This short passage might be the motherlode of bad expression (“foster”, “proactive”, “optimise”, “resources”, “value-added”, “zero-sum”,…). And yet it is actually ordinary enough still to be representative.

Here is another example, this one from the entry for Jargon:

The appointee … should have a proven track record of operating at a senior level within a multi-site international business, preferably within a service- or brand-oriented environment…

Johnny seems to have found this in a job advertisement by … The Economist Group! I’m guessing that gave him a frisson.

Next example:

At a national level, the department engaged stakeholders positively … This helped… to improve stakeholder buy-in to agreed changes…

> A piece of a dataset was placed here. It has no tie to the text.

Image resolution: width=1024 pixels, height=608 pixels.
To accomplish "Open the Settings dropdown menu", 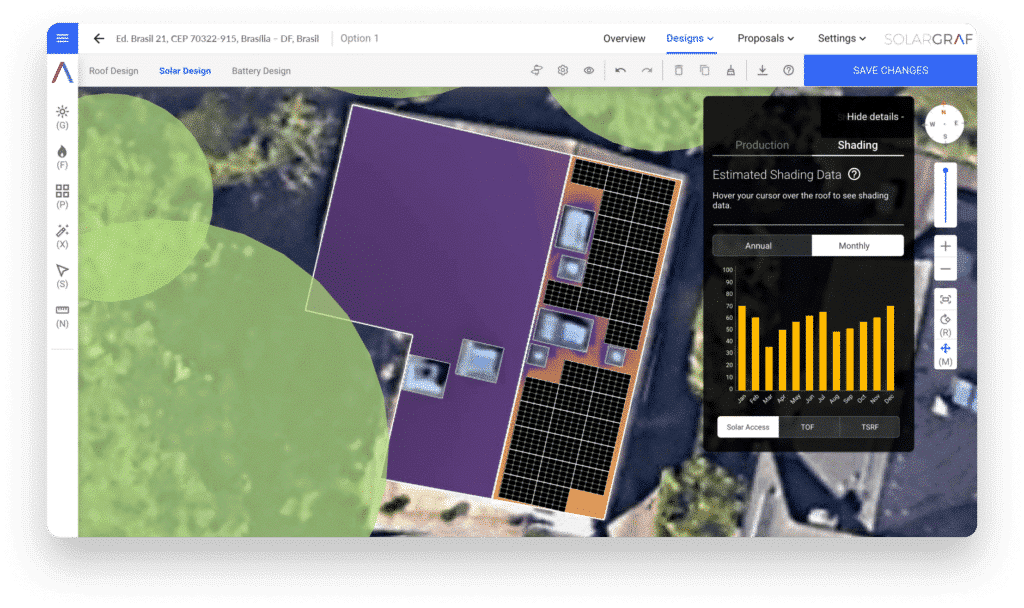I will coord(840,38).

This phrase came out of a report from the British civil service.

In the next passage, an esteemed think tank, Chatham House, explained that

The City Safe T3 Resilience Project is a cross-sector initiative bringing together experts … to enable multi-tier practitioner-oriented collaboration on resilience and counter-terrorism challenges and opportunities.

In the next passage, some British policy maker tried to say that teachers who agree to test their students will get money from the government. Here is how:

The grants will incentivise administrators and educators to apply relevant metrics to assess achievement in the competencies they seek to develop.

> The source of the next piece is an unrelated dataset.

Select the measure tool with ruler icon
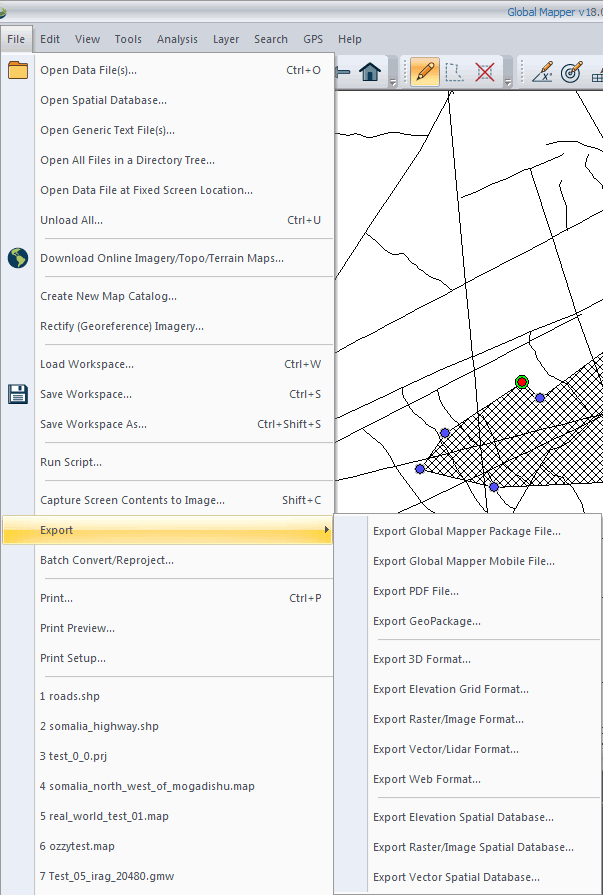 point(543,72)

Try to guess what this phrase was supposed to express:

A multi-agency project catering for holistic diversionary provision to young people for positive action linked to the community safety strategy and the pupil referral unit.

Answer: Go-karting lessons sponsored by the Luton Educational Authority (London).

2) Political correctness

Political correctness has it own entry in our Style Guide, but I will instead quote from the entry for Euphemisms, because I think Johnny just says it all here:

Avoid, where possible, euphemisms and circumlocutions, especially those promoted by interest groups keen to please their clients or organisations anxious to avoid embarrassment. This does not mean that good writers should be insensitive of giving offence: on the contrary, if you are to be persuasive, you would do well to be courteous. But a good writer owes something to plain speech, the English language and the truth, as well as to manners. Political correctness can go.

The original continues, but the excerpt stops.